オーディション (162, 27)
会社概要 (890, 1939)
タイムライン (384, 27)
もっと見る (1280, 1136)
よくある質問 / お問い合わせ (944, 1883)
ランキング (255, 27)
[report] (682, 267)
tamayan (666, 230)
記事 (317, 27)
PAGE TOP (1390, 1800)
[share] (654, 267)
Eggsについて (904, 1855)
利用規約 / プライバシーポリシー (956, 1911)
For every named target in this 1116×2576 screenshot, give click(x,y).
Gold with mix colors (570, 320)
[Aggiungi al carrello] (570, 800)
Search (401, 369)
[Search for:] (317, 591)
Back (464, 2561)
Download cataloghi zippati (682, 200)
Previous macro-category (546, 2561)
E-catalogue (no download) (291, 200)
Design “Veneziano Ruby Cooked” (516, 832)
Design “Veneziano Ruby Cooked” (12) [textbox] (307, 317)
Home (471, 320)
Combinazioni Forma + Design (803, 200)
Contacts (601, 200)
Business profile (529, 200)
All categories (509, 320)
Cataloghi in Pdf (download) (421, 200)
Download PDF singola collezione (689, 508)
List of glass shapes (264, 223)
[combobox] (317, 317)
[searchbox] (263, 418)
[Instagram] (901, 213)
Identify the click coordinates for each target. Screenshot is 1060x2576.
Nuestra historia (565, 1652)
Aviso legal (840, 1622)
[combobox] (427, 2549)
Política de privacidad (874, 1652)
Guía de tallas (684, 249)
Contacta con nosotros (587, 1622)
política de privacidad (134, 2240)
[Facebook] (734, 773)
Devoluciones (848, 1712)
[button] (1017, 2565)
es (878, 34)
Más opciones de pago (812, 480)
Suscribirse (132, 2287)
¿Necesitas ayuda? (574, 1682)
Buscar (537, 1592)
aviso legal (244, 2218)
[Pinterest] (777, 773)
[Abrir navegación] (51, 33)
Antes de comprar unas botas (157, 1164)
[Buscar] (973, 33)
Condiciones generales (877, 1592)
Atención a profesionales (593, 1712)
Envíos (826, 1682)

== == ==

## [WHAT YOU NEED TO DO]
Write down exactly the span of lines above from the one containing "List of glass shapes (264, 223)" to the one containing "Antes de comprar unas botas (157, 1164)", both ends included.

## [TASK OUTPUT]
List of glass shapes (264, 223)
[combobox] (317, 317)
[searchbox] (263, 418)
[Instagram] (901, 213)
Identify the click coordinates for each target. Screenshot is 1060x2576.
Nuestra historia (565, 1652)
Aviso legal (840, 1622)
[combobox] (427, 2549)
Política de privacidad (874, 1652)
Guía de tallas (684, 249)
Contacta con nosotros (587, 1622)
política de privacidad (134, 2240)
[Facebook] (734, 773)
Devoluciones (848, 1712)
[button] (1017, 2565)
es (878, 34)
Más opciones de pago (812, 480)
Suscribirse (132, 2287)
¿Necesitas ayuda? (574, 1682)
Buscar (537, 1592)
aviso legal (244, 2218)
[Pinterest] (777, 773)
[Abrir navegación] (51, 33)
Antes de comprar unas botas (157, 1164)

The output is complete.